SteemSports Presenter: @mojorisin
SteemSports Editor: @ldauch
England and the premier League is considered to be one of the most multi-culturally accepting societies and professions in the world, but according to a sports think tank, lead by former footballer Jason Roberts, coaches from black and ethnic minority backgrounds still face "institutionally embedded barriers" in English football.
The Sports People's Think Tank's (SPTT) annual report says progress since 2014 has been "minimal" for black and ethnic minority candidates.
Of the 482 senior coaching roles in England’s top four leagues, only 22 are held by a black and ethnic minority background (4%), and the think tank wants English football to adopt the ‘Rooney Rule’.
Chris Hughton is the only BAME coach in the Premier League
The Rooney Rule, named after the former American Football club owner Dan Rooney, was introduced by the NFL in 2003 and states that at least one ethnic minority candidate must be interviewed for each senior coaching position.
The research by SPTT, working with Loughborough University and the anti-discrimination group Fare (Football Against Racism in Football), looked at six positions in football, from first-team manager to lead coach of the under-18s.
The statistics gathered are from before the appointments of Jimmy Floyd Hasselbaink at Northampton and Jack Lester at Chesterfield, but there can still be no doubting that people from minorities are not well represented in coaching professional football.
Jimmy Hassailbank is in charge at Northampton
Since the appointments of Hasselbaink and Lester, the number of black or ethnic minority managers in the 92 clubs to is now five - along with Carlisle's Keith Curle, Nuno Espirito Santo at Wolves and Brighton's Chris Hughton.
SPTT claim, however, that the improvements come from a few progressive clubs, who have a track record of hiring coaches from minorities, so there really hasn’t been any improvement.

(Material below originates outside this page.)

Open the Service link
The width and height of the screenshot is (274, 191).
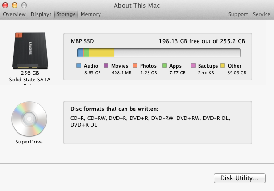(x=261, y=14)
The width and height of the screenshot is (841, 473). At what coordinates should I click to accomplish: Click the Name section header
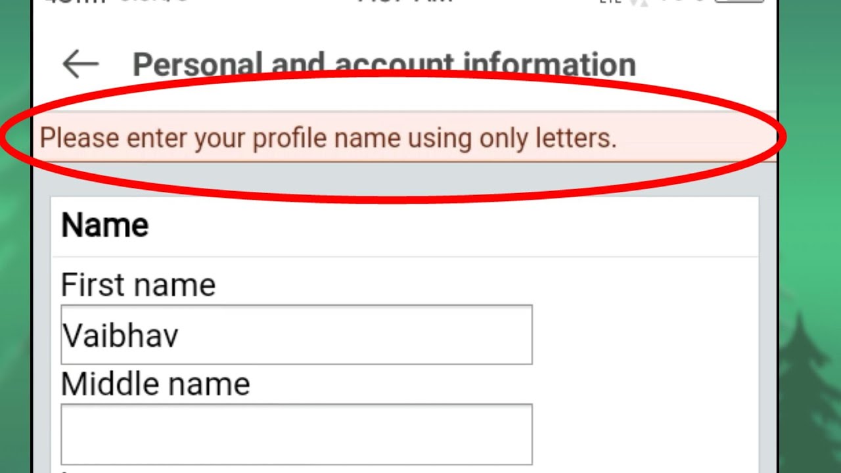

They also state that the vast majority of coaches are former players and BAME players make up nearly a third of all squads, so the report concluded that "institutionally embedded barriers which have restricted opportunities for BAME coaches in the past, remain firmly in place".
The English Football League introduced their own version of the Rooney Rule, making it mandatory for clubs to interview a candidate from black and ethnic minority background for academy jobs but not first-team roles.
Keith Curle is in charge at Carlisle
Progress has been made, however. It was piloted only last season, and now all clubs in the Football League have signed up to extend the trial to cover first-team vacancies.
The executive director of Fare, Piara Powar, says the government and the Premier League have been too slow to implement changes though and claims the Premier League are caught in a cycle that they seem to show little care of changing.
Since the Football League’s version of the Rooney Law was implemented, there have been 76 jobs with 1497 applications. Of those applications there were 170 from minority backgrounds (11%) and 11 minority candidates actually got some of the 76 jobs (14%).
Jack Lester is now in charge at Chesterfield
It's not an easy topic to get right, because clubs must hire the best man for the job. And we don't want a time where clubs are fearful to sack a coach just because of his background, so there is a lot of work that needs doing gradually. However, by looking at the latest Football League figures we can see vast improvements, but even at 14% it still very low representation for ethnic minorities, especially in the Premier League where only Chris Hughton of Brighton is at the helm.